**Your instructions**
Copy the material word for word, beginning at the line that contains "You are a GUI" and continuing through the last line of the material, with both ends included. Leave the pictures out of your copy.

▼▼▼

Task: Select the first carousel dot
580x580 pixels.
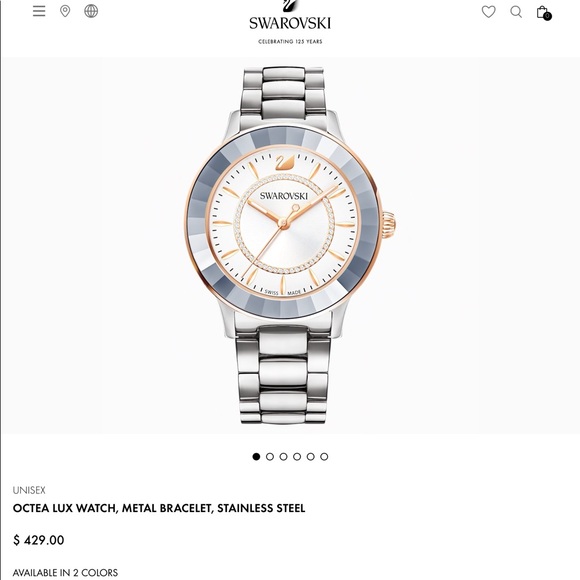Action: coord(256,456)
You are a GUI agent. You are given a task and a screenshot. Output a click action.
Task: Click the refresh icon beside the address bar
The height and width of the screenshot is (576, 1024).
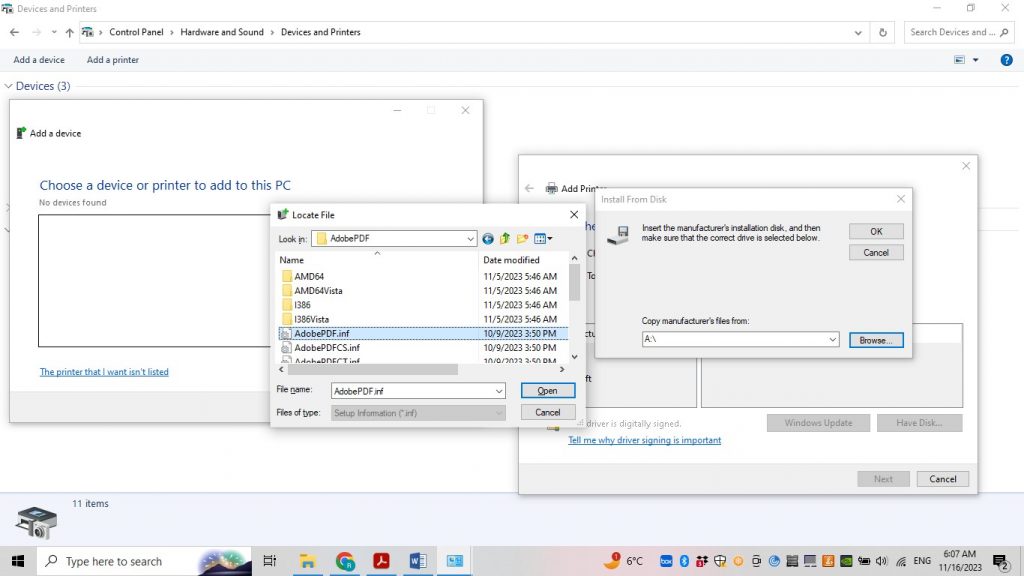click(x=881, y=32)
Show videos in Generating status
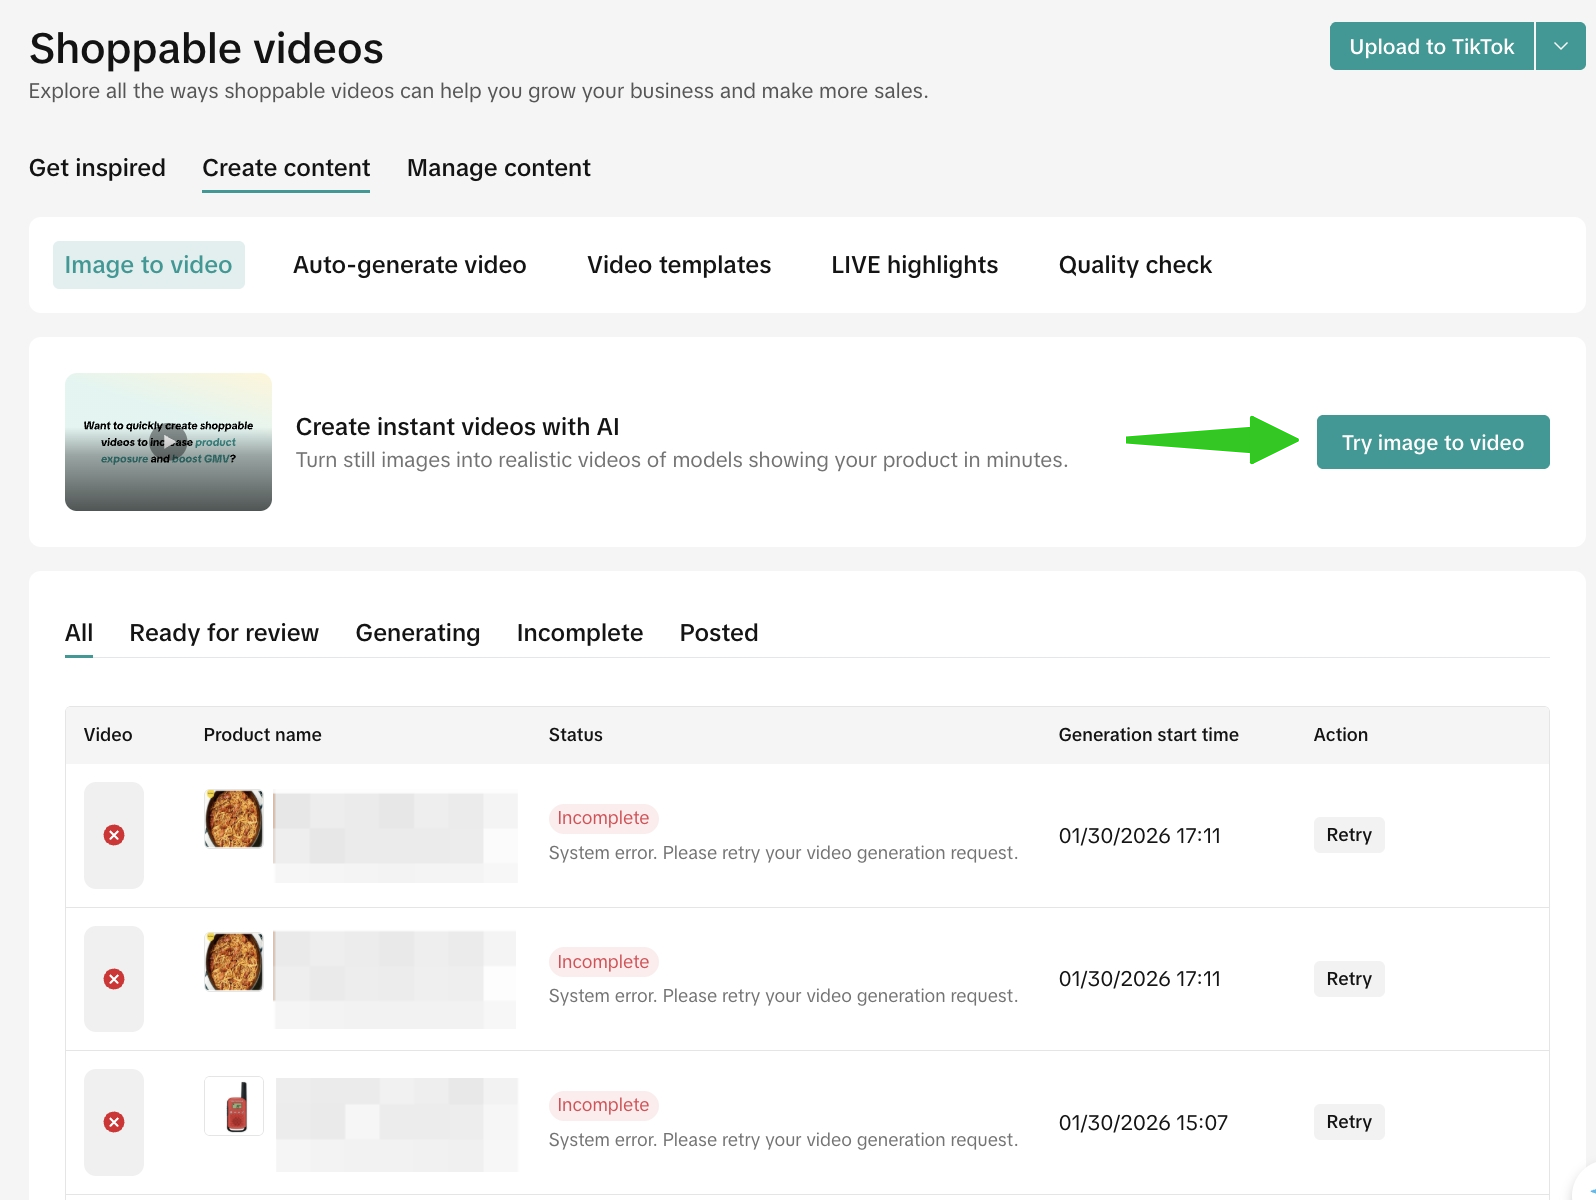This screenshot has height=1200, width=1596. click(417, 633)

▲▲▲

**Exercise response**
You are a GUI agent. You are given a task and a screenshot. Output a click action.
Task: Click the refresh icon beside the address bar
The height and width of the screenshot is (576, 1024).
click(x=881, y=32)
Show videos in Generating status
This screenshot has height=1200, width=1596. click(417, 633)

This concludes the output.